# Notation for joins/meets in a lattice

Most often I see \$\lor\$ and \$\land\$ used for the join and meet operations respectively in a lattice, however what I am writing makes concurrent use of both symbolic logic and a particular lattice, thus I am already using these operations to express logical conjunction/disjunction and am unsure what to use for the joins/meets. For example I don't want to use \$\cup\$ and \$\cap\$ since I think this might cause confusion with sets or enable some unconscious error where I treat them like their set counter parts i.e. I might accidentally distribute them over each other despite not dealing with a distributive lattice, likewise for similar reasons I'd rather not use \$\sqcup\$ and \$\sqcap\$ as I often use the latter for 'disjoint' unions or coproducts.

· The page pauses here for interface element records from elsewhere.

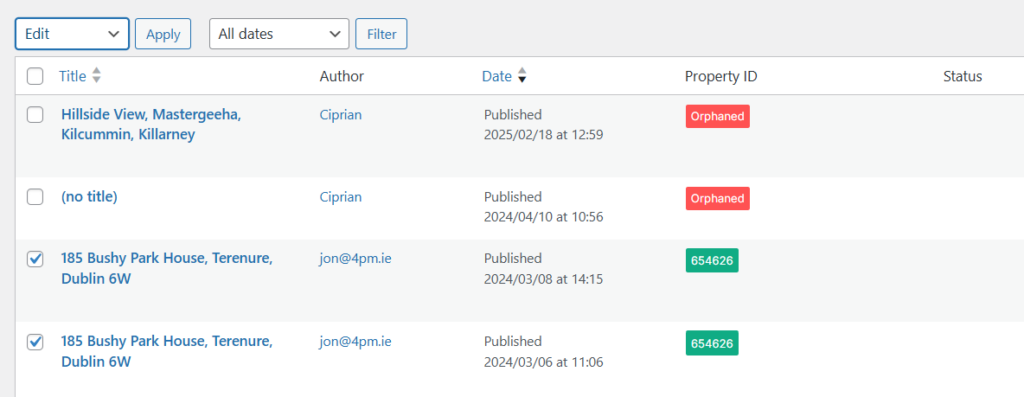Image resolution: width=1024 pixels, height=397 pixels.
Task: Check the (no title) row checkbox
Action: click(x=35, y=197)
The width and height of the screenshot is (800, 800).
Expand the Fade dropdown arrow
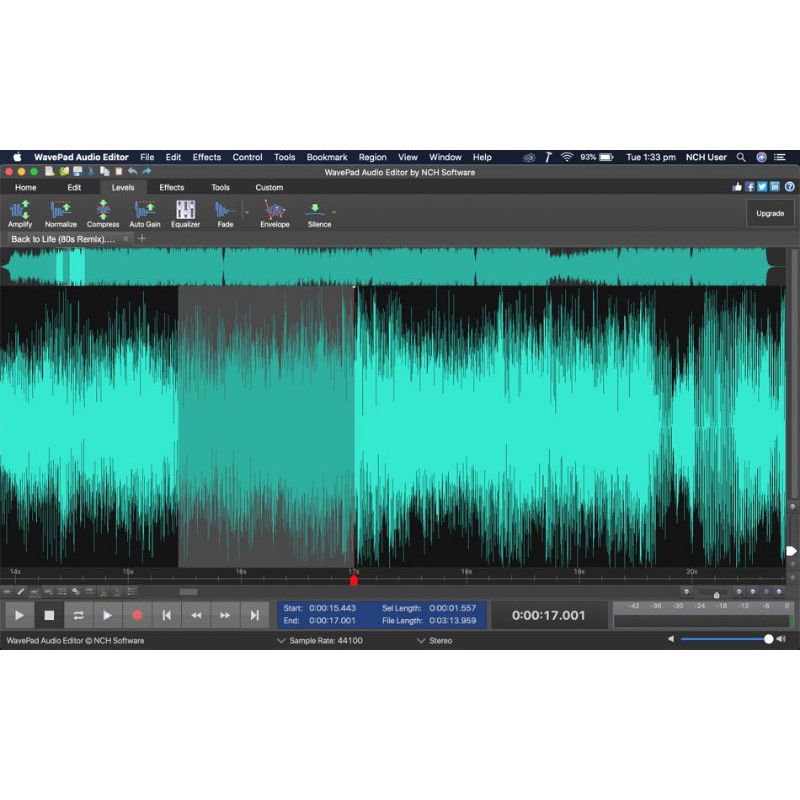tap(246, 212)
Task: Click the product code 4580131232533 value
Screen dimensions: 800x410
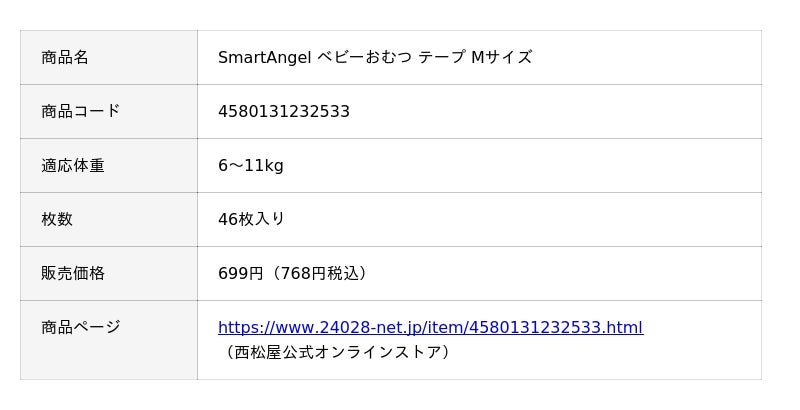Action: (284, 111)
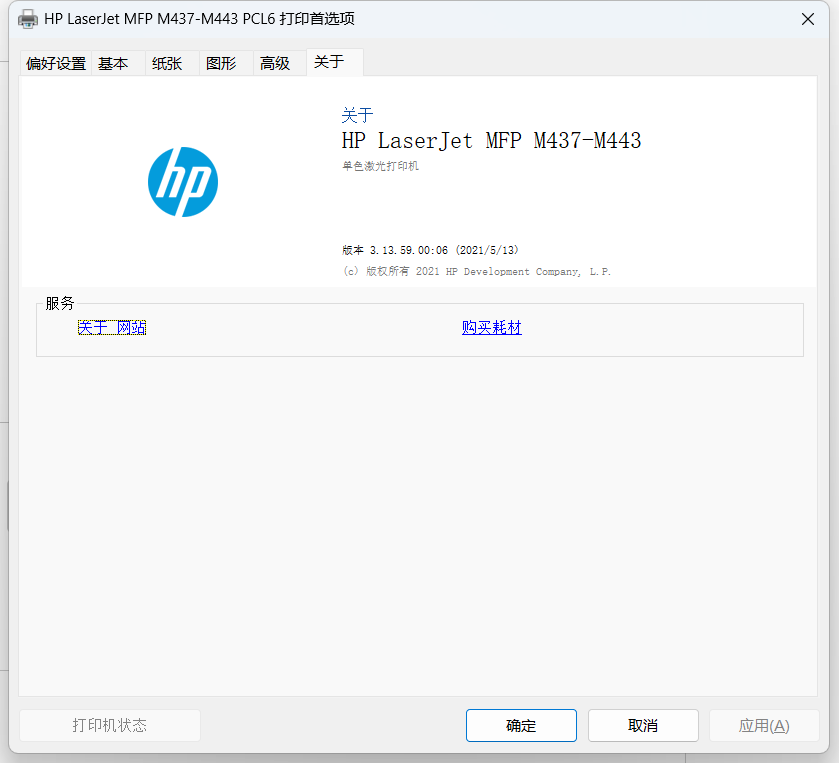Switch to the 偏好设置 tab
The height and width of the screenshot is (763, 839).
coord(55,62)
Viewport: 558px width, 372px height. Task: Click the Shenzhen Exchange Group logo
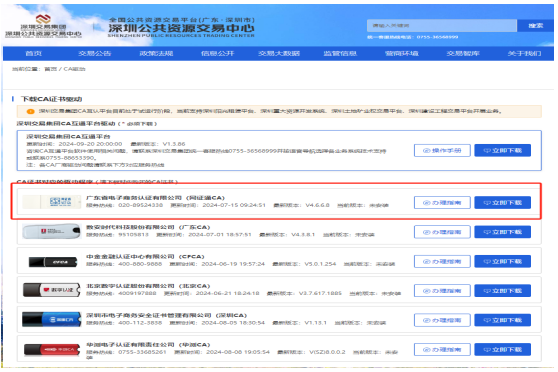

So with all of that in mind what are some standard alternatives to these that I could use for joins/meets in a lattice?

• There are \curlyvee and \curlywedge in amssymb. Dec 7, 2020 at 22:43

You shouldn't be using \lor and \land for operations in a lattice. There are semantically better names

\vee \wedge

and reserve \lor and \land to formal logic formulas. By the way, “vee” and “wedge” are common names for the operations in lattices.

Yes, they normally point to the same symbol and indeed, the LaTeX kernel does

\DeclareMathSymbol{\wedge}{\mathbin}{symbols}{"5E}
\DeclareMathSymbol{\vee}{\mathbin}{symbols}{"5F}
\DeclareMathSymbol{\land}{\mathbin}{symbols}{"5E}
\DeclareMathSymbol{\lor}{\mathbin}{symbols}{"5F}

However, using semantically sounder names allows you to change the representation of the symbols for lattices by just redefining \vee and \wedge.

For instance, you could use \curlyvee and \curlywedge from amssymb:

\usepackage{amssymb}

and then

\renewcommand{\vee}{\curlyvee}
\renewcommand{\wedge}{\curlywedge}

so, if you later change your mind, you can always remove the redefinitions or adopt different ones.

You could adopt the names \join and \meet, if you so prefer:

\newcommand{\join}{\curlyvee}
\newcommand{\meet}{\curlywedge}

but the idea is the same.